[Opening Study material section]

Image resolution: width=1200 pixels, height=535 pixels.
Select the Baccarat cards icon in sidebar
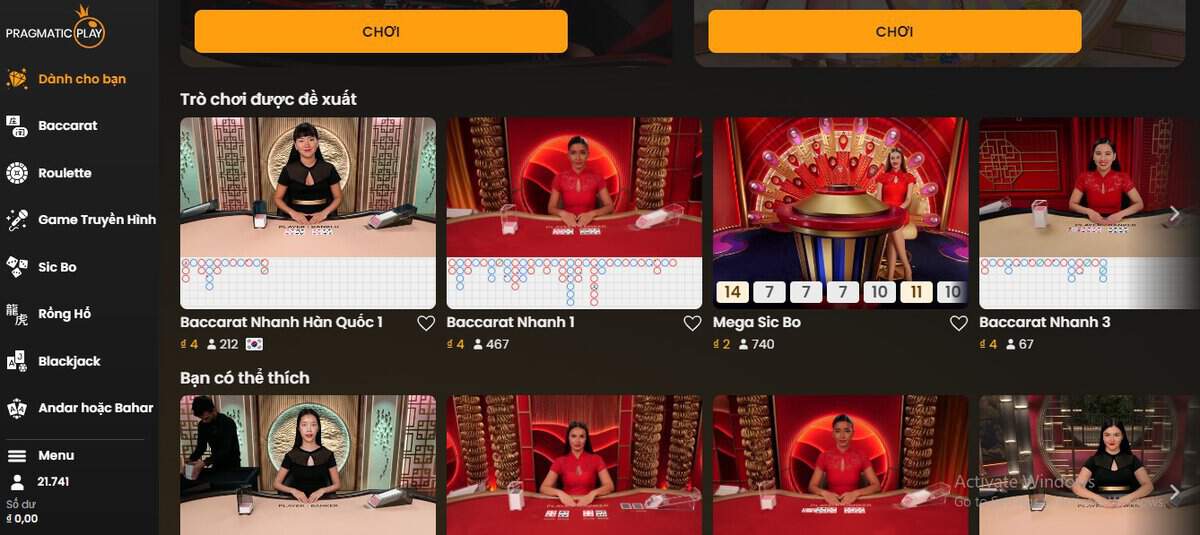click(17, 126)
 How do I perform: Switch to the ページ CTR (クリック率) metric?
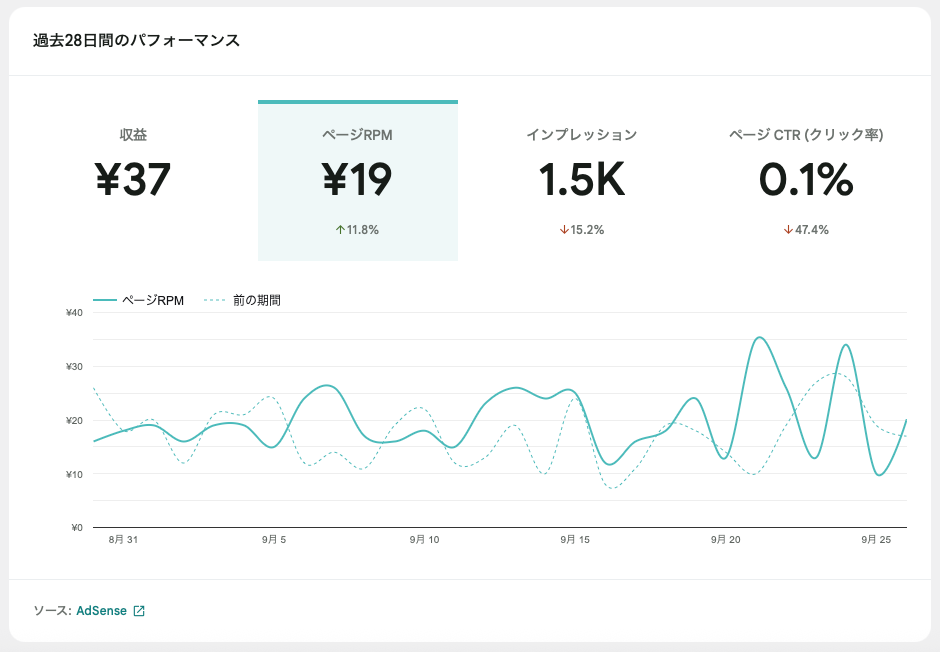click(805, 134)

[Closing Study material section]

What the exercise asks: Your task is to restate every record word for word. Omit all pictures.

Expected output:
Image resolution: width=1200 pixels, height=535 pixels.
Select the Baccarat cards icon in sidebar
click(17, 126)
 How do I perform: Switch to the ページ CTR (クリック率) metric?
click(805, 134)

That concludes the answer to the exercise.